The island was historically under Danish rule. Danish astronomer Tycho Brahe (1546-1601) built two observatories there, Uraniborg and Stjärneborg, during 1576–1596. The observatories were built by the inhabitants of the island with Tycho Brahe as their Lord.

The Swedish took over control in 1658, as the rest of Scania was ceded to Sweden by the Treaty of Roskilde. The island was not specifically mentioned in the treaty, and according to the Danes it was not part of Scania, but part of Zealand and therefore still under Danish rule. The Swedes did not agree with that interpretation, and sent troops to occupy the island on 6 May 1658. The transfer to Sweden was confirmed in 1660 by the Treaty of Copenhagen. The 350th anniversary of this transfer was commemorated on the island in 2010.

Two churches are located on this island. The older one, St Ibb's Church, is located at the top of a hill in the churchyard close to the west coast of the island, overlooking the Danish town of Rungsted. It was built in the 13th century and is a popular church for weddings. The younger church, which has been converted into a museum, is located in the middle of the island, near Uraniborg, one of the two observatories built by the astronomer Tycho Brahe. The asteroid 379 Huenna, which orbits halfway between Mars and Jupiter, is named for Ven.

**RECORDED INFORMATION:**
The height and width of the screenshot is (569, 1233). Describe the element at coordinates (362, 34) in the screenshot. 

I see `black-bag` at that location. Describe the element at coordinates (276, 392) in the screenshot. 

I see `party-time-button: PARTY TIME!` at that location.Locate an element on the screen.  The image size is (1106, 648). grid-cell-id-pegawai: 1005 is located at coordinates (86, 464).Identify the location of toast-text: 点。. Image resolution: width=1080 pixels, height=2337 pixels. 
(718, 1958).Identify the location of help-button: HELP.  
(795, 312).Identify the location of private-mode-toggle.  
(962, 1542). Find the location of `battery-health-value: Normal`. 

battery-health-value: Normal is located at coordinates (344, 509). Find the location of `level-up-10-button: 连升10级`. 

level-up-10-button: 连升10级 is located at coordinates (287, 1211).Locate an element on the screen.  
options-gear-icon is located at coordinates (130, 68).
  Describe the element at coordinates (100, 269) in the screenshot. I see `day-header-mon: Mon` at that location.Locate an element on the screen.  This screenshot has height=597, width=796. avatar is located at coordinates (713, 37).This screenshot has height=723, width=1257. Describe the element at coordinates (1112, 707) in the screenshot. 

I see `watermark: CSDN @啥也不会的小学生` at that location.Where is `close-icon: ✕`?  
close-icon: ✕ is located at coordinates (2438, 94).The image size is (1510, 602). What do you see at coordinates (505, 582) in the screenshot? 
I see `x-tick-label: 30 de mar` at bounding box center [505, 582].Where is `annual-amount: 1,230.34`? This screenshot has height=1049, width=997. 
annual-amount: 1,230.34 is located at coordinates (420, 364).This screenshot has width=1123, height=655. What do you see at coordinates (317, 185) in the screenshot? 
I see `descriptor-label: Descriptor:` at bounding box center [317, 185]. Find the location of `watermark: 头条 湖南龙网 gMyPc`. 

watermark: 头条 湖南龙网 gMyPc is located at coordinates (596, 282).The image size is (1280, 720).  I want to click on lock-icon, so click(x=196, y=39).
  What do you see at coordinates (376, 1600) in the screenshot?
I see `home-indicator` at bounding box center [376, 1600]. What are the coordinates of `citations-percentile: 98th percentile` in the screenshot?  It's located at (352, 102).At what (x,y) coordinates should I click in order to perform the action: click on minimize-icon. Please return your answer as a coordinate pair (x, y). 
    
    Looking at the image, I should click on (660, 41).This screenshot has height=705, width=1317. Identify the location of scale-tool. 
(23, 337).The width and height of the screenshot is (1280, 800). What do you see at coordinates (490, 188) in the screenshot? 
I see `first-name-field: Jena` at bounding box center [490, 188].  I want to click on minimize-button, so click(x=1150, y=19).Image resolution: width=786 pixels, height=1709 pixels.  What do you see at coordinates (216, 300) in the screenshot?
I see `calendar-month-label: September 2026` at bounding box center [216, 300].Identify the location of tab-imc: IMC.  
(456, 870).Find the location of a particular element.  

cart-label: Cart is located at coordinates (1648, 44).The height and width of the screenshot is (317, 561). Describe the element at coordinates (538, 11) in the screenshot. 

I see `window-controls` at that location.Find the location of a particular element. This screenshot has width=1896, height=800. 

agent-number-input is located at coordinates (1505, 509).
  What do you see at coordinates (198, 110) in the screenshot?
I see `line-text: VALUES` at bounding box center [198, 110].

**WORK TO BE COMPLETED:** According to the text about the island of Ven, on what date did Swedish troops occupy the island?

**RESPONSE AREA:** 6 May 1658